Other Comprehensive Income. Our other comprehensive income decreased by RMB0.2 million from RMB0.5 million for the six months ended June 30, 2020 to RMB0.3 million for the six months ended June 30, 2021.
Non-IFRS Measure
To supplement the Group’s consolidated financial statements, which are presented in accordance with the IFRS, the Company also uses adjusted loss for the period and other adjusted figures as additional financial measures, which are not required by, or presented in accordance with, the IFRS. The Company believes that these adjusted measures provide useful information to shareholders and potential investors in understanding and evaluating the Group’s consolidated results of operations in the same manner as they help the Company’s management.
Adjusted loss for the period represents the loss for the period excluding the effect of certain noncash items and onetime events, namely the share-based compensation expenses.

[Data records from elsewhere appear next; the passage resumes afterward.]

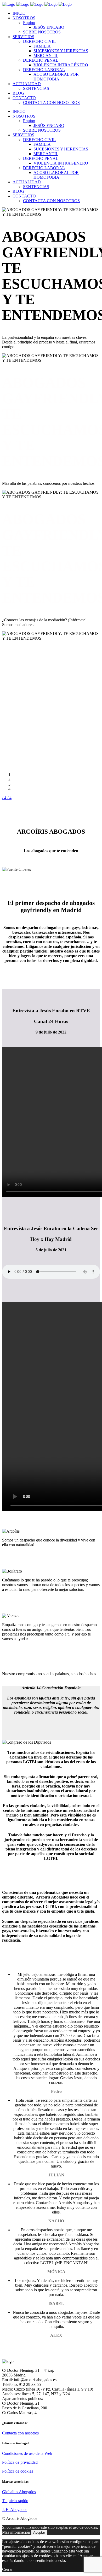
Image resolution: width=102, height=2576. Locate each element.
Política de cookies (17, 2471)
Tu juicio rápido (15, 2500)
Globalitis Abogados (19, 2492)
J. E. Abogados (14, 2509)
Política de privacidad (20, 2462)
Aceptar (39, 2532)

The term adjusted loss for the period is not defined under the IFRS. The use of this non-IFRS measure has limitations as an analytical tool, and you should not consider it in isolation from, or as substitute for analysis of, the Group’s results of operations or financial condition as reported under IFRS. The Company’s presentation of such adjusted figure may not be comparable to a similarly titled measure presented by other companies. However, the Company believes that this and other non-IFRS measures are reflections of the Group’s normal operating results by eliminating potential impacts of items that the management do not consider to be indicative of the Group’s operating performance, and thus facilitate comparisons of operating performance from period to period and company to company to the extent applicable.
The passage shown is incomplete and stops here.